Disturbances of learning processes in the basal ganglia in the pathogenesis of Parkinson's disease: a novel theory.

A hypothesis is proposed that the cortico-basal ganglia-thalamocortical circuit is a neural optimal control system containing a model of the controlled object. To predict the behaviour of the object, the model uses the language of afferent signals that enter the system. Based on these ideas, it is suggested that the skeletomotor basal ganglia-thalamocortical circuit serves to model the motor behaviour of the body of an individual and its environment during motor planning and performance. Association basal ganglia-thalamocortical circuits are capable of modeling the behaviour of abstract objects such as thoughts. Within the limits of the proposed theory, the dopaminergic system serves to distribute an error signal within the striatum. These error signals contain information about mismatch between model (predicted) afferent flow and real afferent flow coming from the controlled object. An error signal is necessary to tune the model on the object, and is delivered to a structure within the circuit that is responsible for the production of the error signal.
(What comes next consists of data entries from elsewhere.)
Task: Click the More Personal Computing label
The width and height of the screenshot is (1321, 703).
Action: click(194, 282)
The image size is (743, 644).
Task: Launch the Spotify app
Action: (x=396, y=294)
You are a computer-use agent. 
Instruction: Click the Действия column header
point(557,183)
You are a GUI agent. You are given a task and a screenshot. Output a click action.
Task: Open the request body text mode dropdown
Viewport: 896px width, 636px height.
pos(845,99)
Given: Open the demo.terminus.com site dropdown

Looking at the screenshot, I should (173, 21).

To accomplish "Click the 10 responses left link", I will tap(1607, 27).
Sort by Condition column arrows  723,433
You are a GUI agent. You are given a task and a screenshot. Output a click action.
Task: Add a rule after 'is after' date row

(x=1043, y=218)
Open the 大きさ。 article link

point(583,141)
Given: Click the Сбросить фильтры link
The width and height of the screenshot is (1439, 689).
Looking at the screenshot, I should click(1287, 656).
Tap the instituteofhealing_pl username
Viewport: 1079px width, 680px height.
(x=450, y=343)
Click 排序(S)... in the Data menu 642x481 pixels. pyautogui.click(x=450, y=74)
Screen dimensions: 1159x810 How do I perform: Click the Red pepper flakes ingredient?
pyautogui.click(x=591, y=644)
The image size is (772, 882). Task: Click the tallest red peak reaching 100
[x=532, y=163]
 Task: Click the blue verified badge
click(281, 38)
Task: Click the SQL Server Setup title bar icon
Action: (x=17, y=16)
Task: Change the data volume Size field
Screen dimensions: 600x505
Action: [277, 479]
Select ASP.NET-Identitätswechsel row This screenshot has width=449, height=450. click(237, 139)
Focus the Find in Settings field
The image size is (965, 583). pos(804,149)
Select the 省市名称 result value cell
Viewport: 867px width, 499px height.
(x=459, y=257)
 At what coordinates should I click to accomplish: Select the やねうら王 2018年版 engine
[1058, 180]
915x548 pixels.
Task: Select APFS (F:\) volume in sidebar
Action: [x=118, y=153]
An error signal is minimal when the model properly describes the object behaviour. The process of learning is initiated when an error signal increases and is complete when the error signal is minimized. Parkinson's disease is thus considered to be the consequence of modeling disfunction because of progressive functional and structural degeneration of the error distribution system in the substantia nigra pars compacta. Other clinical applications of the proposed theory are also discussed.